(Corrects to say Vivendi has received expressions of interest, not preliminary offers, from bidders in paragraph 1)
By Guillermo Parra-Bernal and Leila Abboud
SAO PAULO/PARIS, Nov 7 (Reuters) - France’s Vivendi SA seeks to raise at least 7 billion euros ($8.9 billion) from the sale of Brazilian unit GVT and has attracted expressions of interest from at least four bidders, said two sources with direct knowledge of the situation.
Both sources, who requested anonymity because of the sensitivity of the issue, said Brazil’s Grupo Oi SA, Mexico’s America Movil SAB, DirecTV and Telecom Italia SpA were taking part in initial talks involving GVT.
Several investment funds have also shown interest in GVT, one of the sources added, without elaborating.
Vivendi, which is selling assets to cut debt and improve its flagging share price, aims to receive binding offers for GVT in the first quarter, both sources said. The GVT sale is a sign that Paris-based Vivendi is looking to scale back its presence in telecommunications to focus more on its media assets, the sources said.
Vivendi decided to put GVT on the block this summer as it undertakes a review of its portfolio of businesses in mobile telephony, video games and music. Europe’s largest media and telecommunications conglomerate is also seeking a buyer for its controlling stake in Maroc Telecom.
“Synergies between GVT and other Vivendi units were not as strong as the company first imagined,” one of the sources told Reuters. “But that doesn’t mean that Vivendi will go on a New Year’s sale mode and sell off GVT at any price. There is no way that will happen.”

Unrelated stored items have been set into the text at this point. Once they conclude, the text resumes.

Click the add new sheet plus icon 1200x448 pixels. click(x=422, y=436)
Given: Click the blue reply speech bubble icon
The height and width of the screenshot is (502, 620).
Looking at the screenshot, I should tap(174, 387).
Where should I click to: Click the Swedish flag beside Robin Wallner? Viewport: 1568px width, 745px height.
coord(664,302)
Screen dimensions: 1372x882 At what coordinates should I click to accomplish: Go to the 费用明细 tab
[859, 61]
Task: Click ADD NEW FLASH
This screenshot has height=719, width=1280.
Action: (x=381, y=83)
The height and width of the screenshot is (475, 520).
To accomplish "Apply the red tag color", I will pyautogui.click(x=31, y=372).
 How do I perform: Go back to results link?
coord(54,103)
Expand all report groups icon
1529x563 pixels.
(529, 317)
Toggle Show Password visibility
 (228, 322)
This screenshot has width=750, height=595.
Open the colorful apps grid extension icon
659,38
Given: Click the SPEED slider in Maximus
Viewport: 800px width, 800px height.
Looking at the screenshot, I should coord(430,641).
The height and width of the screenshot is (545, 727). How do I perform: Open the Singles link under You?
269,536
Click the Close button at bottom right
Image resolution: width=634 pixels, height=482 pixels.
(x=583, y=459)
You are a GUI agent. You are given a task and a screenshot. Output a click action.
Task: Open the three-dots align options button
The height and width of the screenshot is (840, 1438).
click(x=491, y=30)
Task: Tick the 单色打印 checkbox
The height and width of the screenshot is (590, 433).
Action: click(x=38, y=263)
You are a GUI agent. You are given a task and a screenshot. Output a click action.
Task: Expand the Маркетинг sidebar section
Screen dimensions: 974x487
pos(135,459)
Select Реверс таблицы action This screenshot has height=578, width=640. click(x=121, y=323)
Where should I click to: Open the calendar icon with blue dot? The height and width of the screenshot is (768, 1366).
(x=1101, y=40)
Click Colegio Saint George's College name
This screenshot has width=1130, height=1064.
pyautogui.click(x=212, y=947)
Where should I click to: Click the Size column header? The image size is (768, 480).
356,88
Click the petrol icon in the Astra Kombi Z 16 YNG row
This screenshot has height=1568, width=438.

Vivendi shares are up 28 percent since early April on hopes that management could remake the company, keep robust dividend payouts and protect the company’s investment-grade rating.
The stock had shed 68 percent between January 2011 and March this year, as investors questioned Vivendi’s telecom-and-media structure as well as its ability to sustain growth and profits given tough competition for its French telecom unit, SFR.